At Beach Blast this year I flew a bunch of different motors, but also a bunch of wings. I didn’t take notes or pictures, and I haven’t deeply studied any of these wings. These are my impressions of the wings I remember:
- Dudek Hadron XX 22:
- There are a lot of controls on the risers, which is something I love about Dudek wings. There are trimmers, wingtip steering toggles, “2D Steering” in the brake toggles, a speed system and flaps. I was advised to leave the flaps in the “out” position during the whole flight for safety reasons (maybe there’s such thing as too much control over a wing’s shape?). All in all, it was a magical wing in many ways- it was fast, but efficient.

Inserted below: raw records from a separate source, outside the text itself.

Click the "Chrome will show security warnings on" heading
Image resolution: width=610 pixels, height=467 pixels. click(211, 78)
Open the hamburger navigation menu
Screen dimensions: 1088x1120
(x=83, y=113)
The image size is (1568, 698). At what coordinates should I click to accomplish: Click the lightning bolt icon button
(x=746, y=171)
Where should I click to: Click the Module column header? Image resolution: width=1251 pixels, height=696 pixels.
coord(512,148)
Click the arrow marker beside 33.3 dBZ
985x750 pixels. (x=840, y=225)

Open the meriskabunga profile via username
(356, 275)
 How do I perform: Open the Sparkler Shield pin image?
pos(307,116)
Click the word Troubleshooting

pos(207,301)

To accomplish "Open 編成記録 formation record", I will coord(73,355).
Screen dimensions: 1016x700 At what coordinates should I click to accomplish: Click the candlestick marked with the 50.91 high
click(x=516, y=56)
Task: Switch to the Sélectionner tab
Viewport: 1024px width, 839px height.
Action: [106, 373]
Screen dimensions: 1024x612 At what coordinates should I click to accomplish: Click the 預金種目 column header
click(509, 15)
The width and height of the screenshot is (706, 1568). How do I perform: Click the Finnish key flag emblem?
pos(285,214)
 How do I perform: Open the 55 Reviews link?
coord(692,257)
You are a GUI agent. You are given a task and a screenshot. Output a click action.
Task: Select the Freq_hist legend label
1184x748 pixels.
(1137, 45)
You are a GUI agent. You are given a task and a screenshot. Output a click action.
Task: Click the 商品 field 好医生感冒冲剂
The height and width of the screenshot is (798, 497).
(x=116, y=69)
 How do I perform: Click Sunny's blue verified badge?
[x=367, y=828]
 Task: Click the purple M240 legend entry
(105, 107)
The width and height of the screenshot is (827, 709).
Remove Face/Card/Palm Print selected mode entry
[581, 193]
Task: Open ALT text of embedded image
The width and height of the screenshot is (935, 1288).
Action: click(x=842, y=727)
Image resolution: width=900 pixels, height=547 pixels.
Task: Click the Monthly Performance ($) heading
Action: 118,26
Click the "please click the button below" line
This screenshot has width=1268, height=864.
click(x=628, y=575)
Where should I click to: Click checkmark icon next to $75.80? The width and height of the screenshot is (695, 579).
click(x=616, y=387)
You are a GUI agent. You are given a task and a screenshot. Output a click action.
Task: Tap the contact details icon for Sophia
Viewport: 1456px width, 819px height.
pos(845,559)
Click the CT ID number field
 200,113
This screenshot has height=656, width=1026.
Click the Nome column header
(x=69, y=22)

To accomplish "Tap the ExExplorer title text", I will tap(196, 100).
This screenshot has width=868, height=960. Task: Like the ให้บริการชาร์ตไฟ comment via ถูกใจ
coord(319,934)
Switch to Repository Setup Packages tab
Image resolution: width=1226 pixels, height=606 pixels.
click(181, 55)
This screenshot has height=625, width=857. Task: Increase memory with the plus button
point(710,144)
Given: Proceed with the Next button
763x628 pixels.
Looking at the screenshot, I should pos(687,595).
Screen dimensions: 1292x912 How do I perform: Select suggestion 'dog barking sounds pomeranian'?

It had an energetic landing like other Dudek reflex wings with their trimmers partially out. The weirdest part of the flight was while I was trimmers full-out, looking at the wing as I pulled the tip steering toggles: the wing barely appeared to deform, but I was changing direction.
- Dudek Nucleon XX 20:
- This wing felt like my old overloaded Synthesis 25- extremely solid and fast, except that the controls weren’t as heavy. I forgot to hook up the speed system when I launched, so I didn’t fly it full fast. Nevertheless, I felt my head dragging through the air when I turned to look to the side on trimmers full out. It was hard to gauge the wing’s efficiency, as I wasn’t flying my own motor. It may be my next wing (choosing is hard… I have 6 wings in my closet right now).
- Paramania GTX 24:
- Not as fast as I was expecting; I probably should have flown a smaller size. Despite its size, this wing was easy to swing around in the sky, and it felt rock solid the whole time. I haven’t studied the wing profile, but I suspect it’s quite reflexed- launching took some running, even with the beach breeze.
- Ozone Sirocco 19:
- I flew this one with the Air Conception Ultra 130, and I had more than enough power to launch with ease, leading me to think the Sirocco is a pretty efficient wing. It was fun, too! I didn’t go to wild on it, and I didn’t hook up a speed bar, but it reminded me of my MacPara Chronos 23 only faster. It dipped into turns and felt intuitive as to when it would come out of oscillations.
- Velocity Nitro 18:
- Michael Mixer generously allowed me to fly his Nitro 18, and my impression was that it was a very sporty and responsive wing. At launch it came up over my head quickly and with a little checking of the brakes stayed there, feeling quite light. Top speed, without a speed bar (I didn’t hook one up), was satisfying. I was on a Blackhawk Talon 175, which is really different than my own motor, so I didn’t get a good feel for the efficiency of this wing. The fabric was very crispy and light-feeling. Mike Robinson explained the unusual shape of the wing to me (it’s got a flat middle section). The center of the wing is more pitch-positive than the wingtips, giving the center section greater stability with the wingtips flying like efficient, classical wings. Control pressure was light, and this wing was agile.
- Air Design UFO 16:
- Whoa. This thing actually flies, and it felt much more solid than I expected! It’s a bottomless glider with only a few enclosed cells to give it shape. You can’t get sand in this wing! Beyond that, it weighs around 3 pounds, and it flies slower and with more docility than I expected from a 16 square meter wing. This could be owing to its bean-shaped aspect ratio. My 180 lb self and a 45 lb Top 80 were able to launch with ease. Climb rate was adequate with this setup. The motor-off landing was totally unlike the other wings– there was no flare… none that I could feel. I typically drag my feet on landing, but not with this one. Instead of rounding out as I pulled brakes near the ground, the wing just continued flying on its linear glide path; just slower.
Those are my impressions– completely unscientific and anecdotal, but combined with others’ impressions you might get a full picture of any one of these wings.